Predictive Analytics
The current process is a very manual and expensive process to determine whether a patient needs prescription or not, after analyzing blood work and scanning reports. Determination is based on multiple data sets and relies on extensive human judgment. The process is slow as a doctor needs to consider scanned data, Laboratory Reference Ranges by experts, and any pre-existing disease or treatment. Thus, the cost is expensive to determine if specific prescription is needed or not. With the increasing number of patients having secondary disease being ill, the hospital is not only losing the opportunity to treat increased number of patients by performing manual judgement but most importantly putting the patients’ lives at further risk due to high probability of human error.
Hybrid Model
As we realize the need of Predictive Analytics, Saimatics Solutions successfully experiments a hybrid model consists of two data streams, one relying on traditional marketing campaigns and the other on generalizable categorical features of new ad campaigns being fed into the world famous XG Boost machine learning model. We used a hybrid modeling program to run few tests of the campaigns and produced the confusion matrices and AUC scores to combine probabilities of the two models for further analysis.

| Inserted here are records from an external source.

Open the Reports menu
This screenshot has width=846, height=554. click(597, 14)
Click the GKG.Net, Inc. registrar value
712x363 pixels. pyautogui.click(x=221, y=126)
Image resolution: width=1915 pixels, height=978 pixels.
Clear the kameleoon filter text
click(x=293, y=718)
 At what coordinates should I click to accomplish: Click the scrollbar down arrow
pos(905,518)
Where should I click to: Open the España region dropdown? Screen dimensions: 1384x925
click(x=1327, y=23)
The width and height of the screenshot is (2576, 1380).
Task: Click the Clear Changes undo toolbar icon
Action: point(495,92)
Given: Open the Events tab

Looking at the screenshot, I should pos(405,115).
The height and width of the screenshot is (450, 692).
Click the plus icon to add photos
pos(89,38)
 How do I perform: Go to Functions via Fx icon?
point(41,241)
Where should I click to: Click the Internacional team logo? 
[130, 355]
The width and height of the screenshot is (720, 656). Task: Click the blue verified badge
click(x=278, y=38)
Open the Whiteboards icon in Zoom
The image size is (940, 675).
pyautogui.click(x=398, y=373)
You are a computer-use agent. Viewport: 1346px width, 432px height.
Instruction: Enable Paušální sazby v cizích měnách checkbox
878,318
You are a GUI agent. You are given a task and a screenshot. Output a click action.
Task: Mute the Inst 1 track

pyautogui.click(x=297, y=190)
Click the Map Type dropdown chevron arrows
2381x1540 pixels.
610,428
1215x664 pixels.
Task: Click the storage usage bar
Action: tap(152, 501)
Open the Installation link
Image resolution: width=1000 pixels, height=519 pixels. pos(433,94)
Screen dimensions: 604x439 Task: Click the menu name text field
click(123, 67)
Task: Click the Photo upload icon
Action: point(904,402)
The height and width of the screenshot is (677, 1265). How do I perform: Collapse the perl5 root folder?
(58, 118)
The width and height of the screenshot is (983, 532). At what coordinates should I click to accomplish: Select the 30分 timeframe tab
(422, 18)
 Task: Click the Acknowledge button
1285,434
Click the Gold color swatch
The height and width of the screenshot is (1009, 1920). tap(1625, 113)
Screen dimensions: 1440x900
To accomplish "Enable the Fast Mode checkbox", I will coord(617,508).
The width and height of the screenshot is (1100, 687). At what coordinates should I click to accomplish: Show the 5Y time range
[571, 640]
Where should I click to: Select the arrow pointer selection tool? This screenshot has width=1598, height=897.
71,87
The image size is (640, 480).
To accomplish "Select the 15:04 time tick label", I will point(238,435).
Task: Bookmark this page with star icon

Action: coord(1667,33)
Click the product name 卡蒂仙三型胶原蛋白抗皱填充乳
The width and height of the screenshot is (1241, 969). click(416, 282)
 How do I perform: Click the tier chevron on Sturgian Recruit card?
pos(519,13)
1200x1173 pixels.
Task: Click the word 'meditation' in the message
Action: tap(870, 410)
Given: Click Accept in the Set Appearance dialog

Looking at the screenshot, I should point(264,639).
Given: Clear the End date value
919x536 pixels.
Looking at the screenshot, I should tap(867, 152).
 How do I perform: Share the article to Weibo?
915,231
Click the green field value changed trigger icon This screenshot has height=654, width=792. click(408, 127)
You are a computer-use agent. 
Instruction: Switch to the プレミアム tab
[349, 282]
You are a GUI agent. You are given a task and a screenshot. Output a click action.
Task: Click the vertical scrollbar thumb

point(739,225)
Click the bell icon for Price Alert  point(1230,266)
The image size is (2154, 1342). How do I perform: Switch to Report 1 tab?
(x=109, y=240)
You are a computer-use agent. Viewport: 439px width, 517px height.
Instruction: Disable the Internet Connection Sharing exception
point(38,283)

Human Feedback to ML Prediction
In order to test accuracy of the hybrid model in production environment, we implemented a feedback mechanism within the live data streaming. So that sales reps can easily and consistently report back what is and isn’t working, and also comment on any other feature values improvements.
Conclusion
ML based Predictive Analysis will not only allow the companies to become data driven disruptor but also helps them to remain ahead of the competition in the new digital market.